O Documentário

O programa é centralizado em três documentários que abordam as três frentes nas quais o debate sobre religião e ciência é mais intenso: a cosmologia, a biologia evolucionária e as neurociências.

No primeiro deles é apresentada uma exposição muito didática do conceito de “ajuste-fino cósmico” (fine-tunning), ou seja, a ideia de que o universo apresenta uma série de características singulares e surpreendentes que indicam a existência de um propósito e uma mente divina. O fenômeno do ajuste-fino cosmológico é a principal evidência para o que foi denominado “princípio cosmológico antrópico” — o universo foi projetado para que enfim o ser humano viesse à existência. O documentário discute ainda o status da noção de “multiverso”, uma das saídas procuradas por cosmologistas não-cristãos para escapar das implicações do princípio antrópico.

O segundo documentário trata do problema da evolução biológica. A crítica ao criacionismo da terra jovem e ao Design Inteligente é respeitosa, mas incisiva. O roteiro apresenta uma defesa da compatibilidade essencial entre a ideia cristã de criação e a teoria da evolução. E o grande argumento em defesa da posição evolucionista teísta é a descoberta de Simon Conway Morris, paleobiólogo de Cambridge, de que o fenômeno da convergência evolucionária — espécies separadas desenvolvendo características estruturalmente idênticas ou quase — é muito mais extenso e capilar do que se imaginava.

Morris e outros relacionam esse fato ao argumento cosmológico antrópico, sugerindo que a teoria da evolução, corretamente interpretada, não seria evidência de que a vida surge “por acaso”. Antes, o mecanismo evolucionário seria na verdade um processo muitíssimo mais complexo e ainda insuficientemente compreendido de produzir complexidade. Ou seja: haveria evidência empírica de que a evolução foi dirigida por Deus. O segundo filme trata ainda do problema do mal, do aquecimento global e da vocação cristã de cuidar do planeta terra.

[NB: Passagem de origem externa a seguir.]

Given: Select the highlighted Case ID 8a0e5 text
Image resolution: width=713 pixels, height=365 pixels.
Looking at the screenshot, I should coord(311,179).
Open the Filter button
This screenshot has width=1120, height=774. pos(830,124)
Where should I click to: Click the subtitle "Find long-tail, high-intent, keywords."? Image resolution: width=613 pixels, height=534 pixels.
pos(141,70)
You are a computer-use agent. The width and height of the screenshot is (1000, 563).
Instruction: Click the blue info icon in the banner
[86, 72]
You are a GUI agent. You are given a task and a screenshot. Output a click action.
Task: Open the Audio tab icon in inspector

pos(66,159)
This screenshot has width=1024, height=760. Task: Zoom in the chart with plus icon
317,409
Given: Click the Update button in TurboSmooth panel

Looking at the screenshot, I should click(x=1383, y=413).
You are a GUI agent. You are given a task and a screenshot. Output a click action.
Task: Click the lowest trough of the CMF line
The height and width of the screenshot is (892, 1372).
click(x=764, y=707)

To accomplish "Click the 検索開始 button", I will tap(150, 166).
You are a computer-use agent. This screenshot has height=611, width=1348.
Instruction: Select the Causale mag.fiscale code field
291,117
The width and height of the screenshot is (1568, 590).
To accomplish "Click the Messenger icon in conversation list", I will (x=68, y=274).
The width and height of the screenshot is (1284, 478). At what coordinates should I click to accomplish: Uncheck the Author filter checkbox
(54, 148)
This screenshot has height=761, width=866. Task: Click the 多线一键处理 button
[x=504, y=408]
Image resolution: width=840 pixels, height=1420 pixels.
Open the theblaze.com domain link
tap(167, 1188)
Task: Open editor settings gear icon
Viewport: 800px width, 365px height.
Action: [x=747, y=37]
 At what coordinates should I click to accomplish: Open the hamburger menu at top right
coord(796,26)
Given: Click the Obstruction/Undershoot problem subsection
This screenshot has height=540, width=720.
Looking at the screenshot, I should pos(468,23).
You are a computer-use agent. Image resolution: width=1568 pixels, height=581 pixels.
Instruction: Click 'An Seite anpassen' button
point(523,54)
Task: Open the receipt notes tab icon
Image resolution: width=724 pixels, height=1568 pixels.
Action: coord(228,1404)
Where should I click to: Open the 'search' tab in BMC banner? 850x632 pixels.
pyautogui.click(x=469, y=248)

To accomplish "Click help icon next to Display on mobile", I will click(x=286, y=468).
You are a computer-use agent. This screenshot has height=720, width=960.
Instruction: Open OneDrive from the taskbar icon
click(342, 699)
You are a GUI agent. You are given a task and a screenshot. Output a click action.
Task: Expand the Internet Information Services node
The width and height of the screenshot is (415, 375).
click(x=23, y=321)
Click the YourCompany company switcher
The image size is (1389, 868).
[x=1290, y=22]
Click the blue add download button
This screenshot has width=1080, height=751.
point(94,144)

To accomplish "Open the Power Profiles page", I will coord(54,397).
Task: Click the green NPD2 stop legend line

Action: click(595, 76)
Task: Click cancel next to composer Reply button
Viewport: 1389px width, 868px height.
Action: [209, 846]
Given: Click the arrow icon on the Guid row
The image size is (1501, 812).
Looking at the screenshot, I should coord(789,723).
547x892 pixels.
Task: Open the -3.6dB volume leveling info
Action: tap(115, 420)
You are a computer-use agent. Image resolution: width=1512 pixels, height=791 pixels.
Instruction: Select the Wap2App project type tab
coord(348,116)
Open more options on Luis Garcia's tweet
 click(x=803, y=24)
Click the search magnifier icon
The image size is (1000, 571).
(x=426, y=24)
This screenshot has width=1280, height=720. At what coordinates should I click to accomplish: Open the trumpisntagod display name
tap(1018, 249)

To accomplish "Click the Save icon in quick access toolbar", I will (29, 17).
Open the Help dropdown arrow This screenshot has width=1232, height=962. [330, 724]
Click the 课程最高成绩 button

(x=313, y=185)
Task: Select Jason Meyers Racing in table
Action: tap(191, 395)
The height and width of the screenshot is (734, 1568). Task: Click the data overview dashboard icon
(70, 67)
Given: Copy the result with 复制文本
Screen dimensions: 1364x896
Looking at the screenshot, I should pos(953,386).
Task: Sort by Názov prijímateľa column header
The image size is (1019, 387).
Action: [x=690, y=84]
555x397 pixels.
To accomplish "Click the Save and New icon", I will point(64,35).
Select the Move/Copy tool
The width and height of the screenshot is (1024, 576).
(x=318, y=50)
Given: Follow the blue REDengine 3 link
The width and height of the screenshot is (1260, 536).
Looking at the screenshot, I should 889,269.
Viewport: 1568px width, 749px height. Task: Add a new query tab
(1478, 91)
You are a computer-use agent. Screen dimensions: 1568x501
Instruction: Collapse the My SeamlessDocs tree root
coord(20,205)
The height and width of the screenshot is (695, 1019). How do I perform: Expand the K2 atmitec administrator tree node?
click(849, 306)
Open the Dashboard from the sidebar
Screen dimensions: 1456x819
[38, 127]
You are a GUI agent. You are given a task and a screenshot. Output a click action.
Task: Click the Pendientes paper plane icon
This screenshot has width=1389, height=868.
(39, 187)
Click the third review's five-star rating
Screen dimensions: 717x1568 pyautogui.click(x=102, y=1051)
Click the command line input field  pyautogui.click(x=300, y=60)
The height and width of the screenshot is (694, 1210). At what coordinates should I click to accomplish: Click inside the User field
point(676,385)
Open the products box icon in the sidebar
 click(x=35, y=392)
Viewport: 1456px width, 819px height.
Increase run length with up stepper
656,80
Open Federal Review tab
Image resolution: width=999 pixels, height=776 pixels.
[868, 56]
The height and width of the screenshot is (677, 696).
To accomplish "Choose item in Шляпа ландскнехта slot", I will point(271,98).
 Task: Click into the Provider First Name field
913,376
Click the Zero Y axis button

O terceiro documentário foca a questão da personalidade humana, no contexto das neurociências: seria possível, como alguns neurocientistas vêm alegando, que a personalidade, a consciência — tudo aquilo que costumávamos chamar de “alma” — seja meramente uma projeção de nosso cérebro físico, um epifenômeno? Vários cientistas cristãos são convocados para explicar por que essa alegação é gratuita: na verdade, cada movimento da personalidade humana tem uma contraparte neurológica, mas isso não prova que a personalidade seja uma ilusão, que o real seja apenas a química cerebral. Somos seres profundamente corporais, mas a mente é uma realidade emergente que transcende ao cérebro, e que é capaz de provocar mudanças reais no mundo físico. E porque nossas personalidades são reais, as questões de valores éticos também são reais, irredutíveis e insolúveis do ponto de vista da ciência do cérebro.
Além dos três filmes principais, os diretores produziram três sequências “bônus” com entrevistas com cientistas, teólogos e filósofos.